EXCERPT:

Skip to main content

Introduction to OAuth 2.0

This article was originally published on Medium.

Cover

Cover image by Frank on Unsplash

Authorization framework - OAuth 2.0 - is a very popular nowadays. With this blog post I try to explain how it works and its basic concepts so in following arcticle I could show how to implement it in a full stack app.

Love it or hate it. No matter how to you feel about security, it plays an important role in any application. As developers we usually focus on bringing new features that users wants, or trying out new tools rather than thinking of security. But regardless of our convictions, it’s highly irresponsible to put software which is not secured into operations.

There are different aspects of security in software engineering and clearly in a single blog post, or even in a series it’s not possible to tell everything about it. Therefore I would like to focus on one topic in particular - OAuth 2.0 protocol (and a little bit of OpenID Connect).

This article starts a short, practical series about how to implement security in software applications using OAuth 2.0 authorization protocol. First, I’ll explain basics of how it works (this article). Next I’ll move on to explaining it on a small project that will consists of three components (this will be part of next, upcoming blog posts):

  • Keycloak, open source identity and access management service, where users and roles will be defined,

  • backend application (Java, Spring Boot), will have protected resources (REST API endpoints) that only users with particular role will be able to consume,

  • frontend application (Angular), will consume protected resource and take care of authorizing user.

RECORDS SHOWN:
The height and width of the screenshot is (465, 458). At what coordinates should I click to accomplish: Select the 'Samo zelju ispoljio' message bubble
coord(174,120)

* * *

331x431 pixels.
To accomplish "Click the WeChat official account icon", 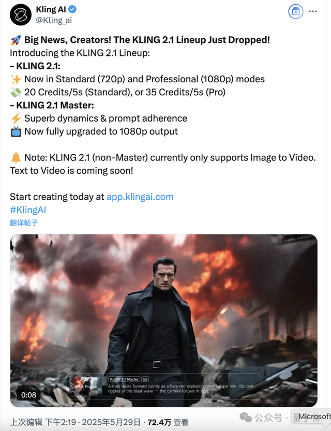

GIVEN REQUEST 1: Please rewrite the OAuth article from "Introduction to OAuth" to "full stack app.", substituting "OAuth 2.1" for "OAuth 2.0" everywhere it appears.
GIVEN REQUEST 2: In the OAuth article, which service will be used to define users and roles?
The rows are separate material.

EXERCISE OUTPUT 1:
Introduction to OAuth 2.1

This article was originally published on Medium.

Cover

Cover image by Frank on Unsplash

Authorization framework - OAuth 2.1 - is a very popular nowadays. With this blog post I try to explain how it works and its basic concepts so in following arcticle I could show how to implement it in a full stack app.

EXERCISE OUTPUT 2: Keycloak